Web decisions & a cute bit of history

When Hubbs first got into website creation, he discovered and shared a principle with me.

It is based on the old-hat concept that there is no free lunch.  If a server offers you free web hosting, it means that they pop their own advertisements on your site, advertising someone else’s commerce on your effort.

This does not seem to have changed in any way.  Even the “cheap” hosts are only “temporarily cheap” and often more expensive than the immediately higher-priced ones.

I was reminded of why we built our websites from scratch, in html, css, php and javascript rather than “borrowing” from the drag-and-drop sites.  It is this:  Web places that have “preformatted”, easy-to-update web templates usually charge per gadget.  Want a dropdown menu? $10 please.  Paypal button (so your customers can actually order something)?  $10 per button please.  Oh, you’d like an extra div (little interactive box)?  That’ll be another $29 “hosting” fine.  I mean, fee.

=== EXERCISE DETAILS ===
Rewrite the paragraph of the text on web decisions that begins "I was reminded of why we built our websites" as a short bulleted list, keeping its main facts. The items after this have no connection to the text on web decisions.

=== RECORDED DATA ===
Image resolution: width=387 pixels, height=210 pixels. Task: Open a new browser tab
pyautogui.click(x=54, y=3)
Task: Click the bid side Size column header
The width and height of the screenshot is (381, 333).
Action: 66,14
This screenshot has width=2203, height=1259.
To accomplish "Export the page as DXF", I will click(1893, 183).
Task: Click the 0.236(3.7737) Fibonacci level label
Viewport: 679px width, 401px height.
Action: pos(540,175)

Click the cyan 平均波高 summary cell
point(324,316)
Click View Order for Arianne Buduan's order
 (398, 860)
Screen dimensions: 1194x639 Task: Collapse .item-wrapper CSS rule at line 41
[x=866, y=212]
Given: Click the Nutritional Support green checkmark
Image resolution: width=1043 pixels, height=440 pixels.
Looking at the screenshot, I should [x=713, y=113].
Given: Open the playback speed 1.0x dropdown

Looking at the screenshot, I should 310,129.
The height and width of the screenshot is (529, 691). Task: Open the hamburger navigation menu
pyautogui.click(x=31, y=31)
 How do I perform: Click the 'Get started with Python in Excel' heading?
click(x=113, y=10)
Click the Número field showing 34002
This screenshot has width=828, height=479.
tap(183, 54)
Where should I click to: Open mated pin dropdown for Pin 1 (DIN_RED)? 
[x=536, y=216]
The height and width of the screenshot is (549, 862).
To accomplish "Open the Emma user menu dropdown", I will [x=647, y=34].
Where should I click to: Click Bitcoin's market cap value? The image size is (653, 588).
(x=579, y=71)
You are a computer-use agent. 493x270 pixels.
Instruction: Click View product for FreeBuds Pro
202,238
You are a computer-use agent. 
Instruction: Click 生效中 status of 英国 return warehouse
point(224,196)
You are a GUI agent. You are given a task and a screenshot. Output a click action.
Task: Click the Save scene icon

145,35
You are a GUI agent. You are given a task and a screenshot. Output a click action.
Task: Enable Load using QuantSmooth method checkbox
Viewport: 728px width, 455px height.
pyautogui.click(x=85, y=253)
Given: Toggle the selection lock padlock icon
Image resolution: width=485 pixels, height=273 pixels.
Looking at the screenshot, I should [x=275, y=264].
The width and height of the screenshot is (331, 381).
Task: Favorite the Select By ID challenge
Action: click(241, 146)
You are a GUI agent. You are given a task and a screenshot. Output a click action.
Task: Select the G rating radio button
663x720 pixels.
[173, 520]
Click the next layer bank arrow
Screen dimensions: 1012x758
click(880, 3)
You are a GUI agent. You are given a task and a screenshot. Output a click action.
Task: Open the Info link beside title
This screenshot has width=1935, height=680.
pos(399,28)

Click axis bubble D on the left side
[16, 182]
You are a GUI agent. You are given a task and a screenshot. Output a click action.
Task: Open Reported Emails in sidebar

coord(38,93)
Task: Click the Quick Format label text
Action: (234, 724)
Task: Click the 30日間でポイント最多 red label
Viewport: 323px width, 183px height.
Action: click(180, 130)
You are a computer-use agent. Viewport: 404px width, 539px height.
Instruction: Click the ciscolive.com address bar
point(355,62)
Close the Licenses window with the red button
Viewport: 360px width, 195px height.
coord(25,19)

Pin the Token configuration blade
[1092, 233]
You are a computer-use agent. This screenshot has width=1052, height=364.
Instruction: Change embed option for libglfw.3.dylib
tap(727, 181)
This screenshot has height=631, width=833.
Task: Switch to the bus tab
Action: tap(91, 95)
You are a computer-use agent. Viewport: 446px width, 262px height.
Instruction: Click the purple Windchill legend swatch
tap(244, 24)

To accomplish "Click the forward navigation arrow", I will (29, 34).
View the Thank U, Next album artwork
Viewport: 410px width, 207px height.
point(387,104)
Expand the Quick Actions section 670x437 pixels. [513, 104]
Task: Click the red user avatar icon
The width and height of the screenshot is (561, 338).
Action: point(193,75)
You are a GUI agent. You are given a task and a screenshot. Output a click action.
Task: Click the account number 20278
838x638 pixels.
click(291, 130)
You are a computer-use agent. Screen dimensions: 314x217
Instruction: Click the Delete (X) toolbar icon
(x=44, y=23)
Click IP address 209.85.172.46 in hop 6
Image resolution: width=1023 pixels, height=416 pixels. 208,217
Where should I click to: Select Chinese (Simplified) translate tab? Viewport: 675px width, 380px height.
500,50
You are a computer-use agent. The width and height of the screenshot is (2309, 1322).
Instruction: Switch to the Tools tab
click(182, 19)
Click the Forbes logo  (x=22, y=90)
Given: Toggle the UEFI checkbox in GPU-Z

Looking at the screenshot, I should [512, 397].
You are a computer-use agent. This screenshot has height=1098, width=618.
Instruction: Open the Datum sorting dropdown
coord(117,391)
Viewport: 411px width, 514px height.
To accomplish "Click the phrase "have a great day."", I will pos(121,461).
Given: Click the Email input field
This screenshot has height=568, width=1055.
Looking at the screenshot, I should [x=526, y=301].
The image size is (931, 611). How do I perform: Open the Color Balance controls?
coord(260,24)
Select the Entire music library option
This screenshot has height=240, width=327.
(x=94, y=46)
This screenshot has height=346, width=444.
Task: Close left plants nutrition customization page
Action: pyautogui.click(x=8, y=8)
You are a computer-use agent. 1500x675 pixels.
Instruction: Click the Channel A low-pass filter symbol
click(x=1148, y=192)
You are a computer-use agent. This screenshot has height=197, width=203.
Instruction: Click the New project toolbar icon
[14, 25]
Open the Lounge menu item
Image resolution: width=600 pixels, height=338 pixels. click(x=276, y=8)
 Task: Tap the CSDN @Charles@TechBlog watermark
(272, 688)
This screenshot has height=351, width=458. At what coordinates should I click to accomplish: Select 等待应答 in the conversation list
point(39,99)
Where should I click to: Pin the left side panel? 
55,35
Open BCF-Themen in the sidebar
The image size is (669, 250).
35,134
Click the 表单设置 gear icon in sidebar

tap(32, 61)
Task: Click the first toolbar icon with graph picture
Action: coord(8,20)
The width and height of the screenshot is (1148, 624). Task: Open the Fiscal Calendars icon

=== OUTPUT FOR THIS TASK ===
- The websites were built from scratch in html, css, php and javascript instead of on drag-and-drop sites.
- Sites with preformatted, easy-to-update templates usually charge per gadget.
- A dropdown menu costs $10.
- A Paypal button, which lets customers order, costs $10 per button.
- An extra div (a small interactive box) costs another $29 "hosting" fee.